Suppose that a person becomes unemployed. What is the probability that this person also was college educated?

Question

I have this question that I am having a hard time understanding. And how I should go about regarding questions like this. Could someone explain how my thought process should be regarding questions like these or help me out?

Question:

Unemployment is affecting different groups differently. According to a American survey the unemployment on a national level was $13\%$, but only $6\%$ for people with a college education. Suppose that $21\%$ of the people in the workforce that is college educated. Now suppose that a person becomes unemployed.
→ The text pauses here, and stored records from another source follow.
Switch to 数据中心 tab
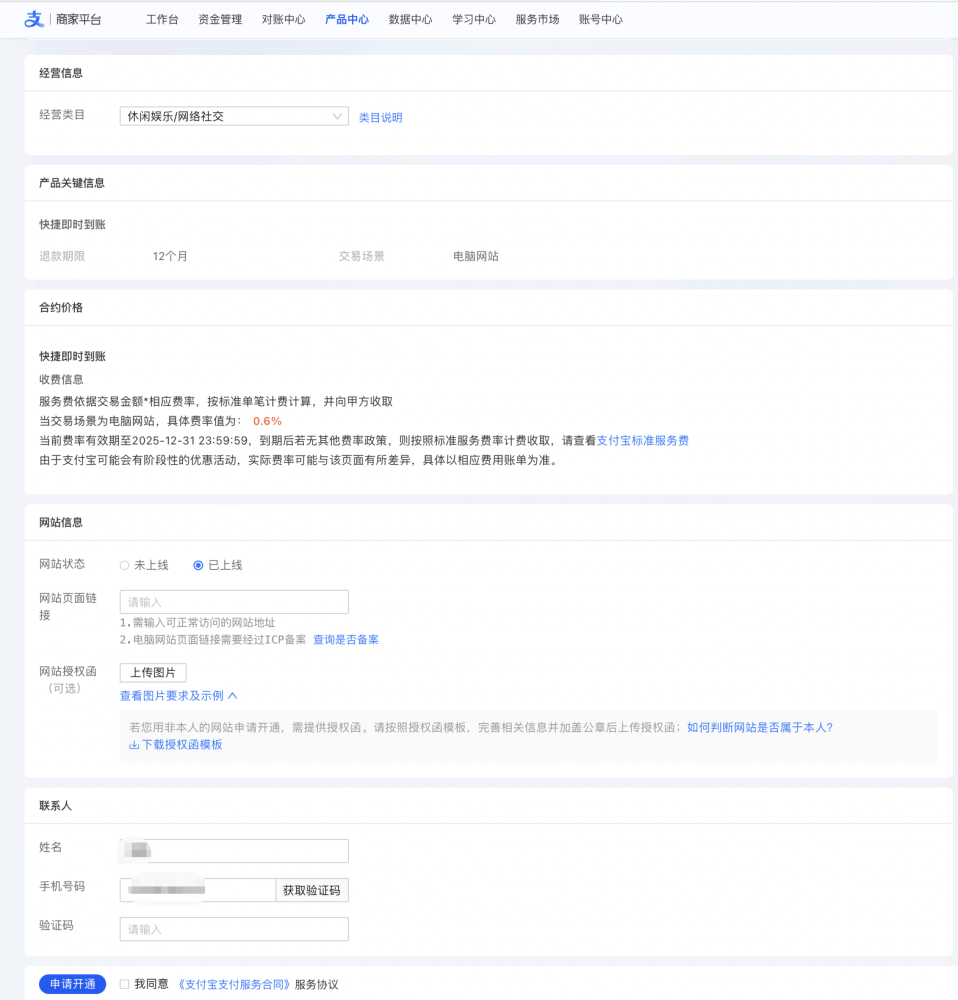 point(410,19)
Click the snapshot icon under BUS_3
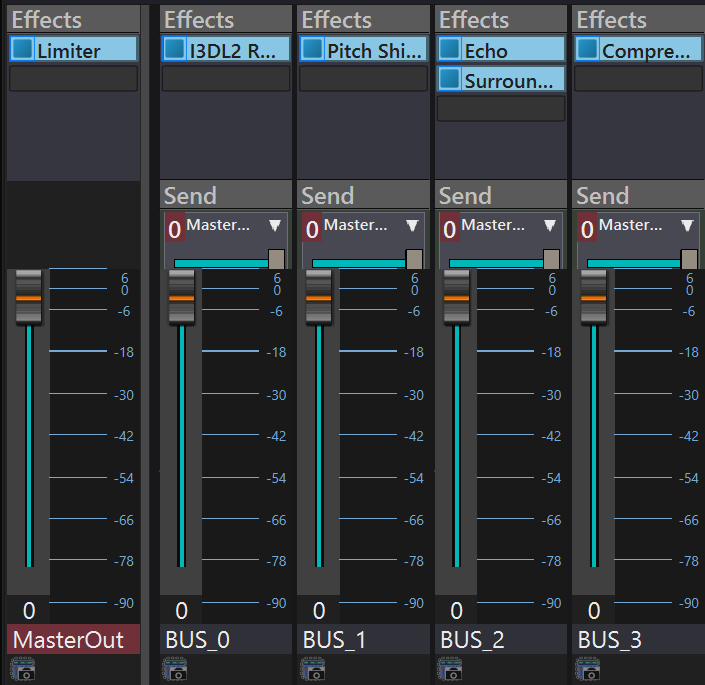This screenshot has width=705, height=685. pos(587,668)

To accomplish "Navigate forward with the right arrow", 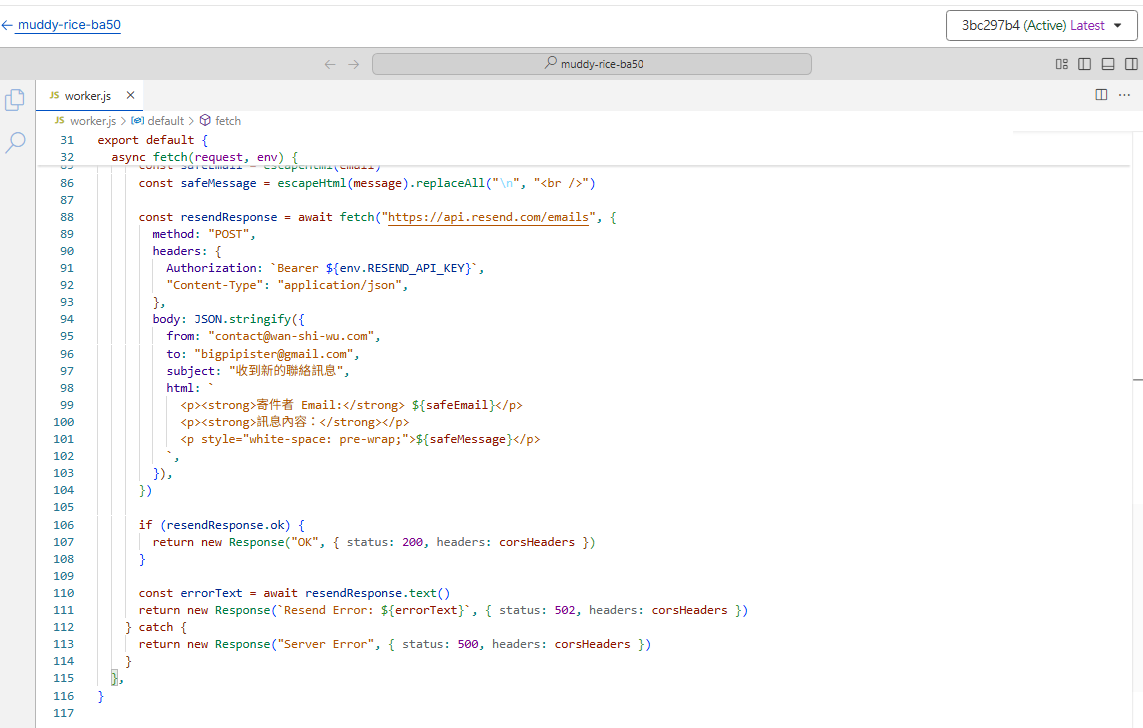I will coord(353,64).

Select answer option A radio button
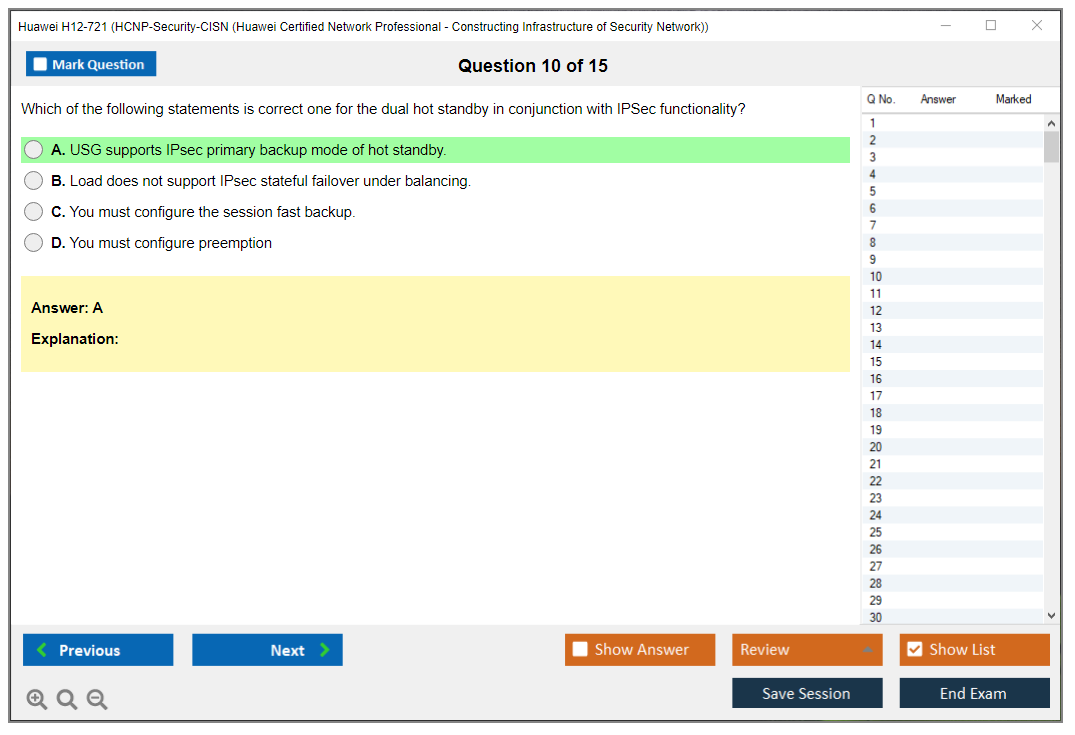click(x=34, y=150)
What is the probability that this person also was college educated?

The answer should be $9.7\%$, but I can't figure out how to get to this number.

Answer 1

Hints:

1. You need to calculate $$P(C|U) = \frac{P(C\cap U)}{P(U)}$$ where U, C are Unemployed and College grads respectively. (This is just the definition of conditional probability if you are not sure)
2. Now, we know 6% of C are in U. ie, $$|U\cap C| = 0.06|C|$$ And we know |C| is 21% of the population.
3. We also know |U| so you can calculate 1. to get ~9.69%

Answer 2

Let $U$ be the event that the person is unemployed.

Let $C$ be the event that the person is college educated.

We are given the following probabilities: \begin{align*} \Pr(U) & = \frac{13}{100}\\ \Pr(C) & = \frac{21}{100}\\ \Pr(U \mid C) & = \frac{6}{100} \end{align*} where $\Pr(U \mid C)$ is the probability that a person is unemployed given that she or he is college educated.

Then we are asked to calculate $\Pr(C \mid U)$, the probability that a person is college educated given that he or she is unemployed.

By definition, $$\Pr(C \mid U) = \frac{\Pr(C \cap U)}{\Pr(U)} \tag{1}$$ The probability that a person is both college educated and unemployed can be found by multiplying the probability that the person is college educated by the probability that he or she is unemployed given that he or she is college educated, that is, $$\Pr(C \cap U) = \Pr(C)\Pr(U \mid C)$$ Substituting $\Pr(C)\Pr(U \mid C)$ for $\Pr(C \cap U)$ in equation 1 yields $$\Pr(C \mid U) = \frac{\Pr(C)\Pr(U \mid C)}{\Pr(U)} \tag{2}$$ You can complete the problem by substituting the given numbers into equation 2.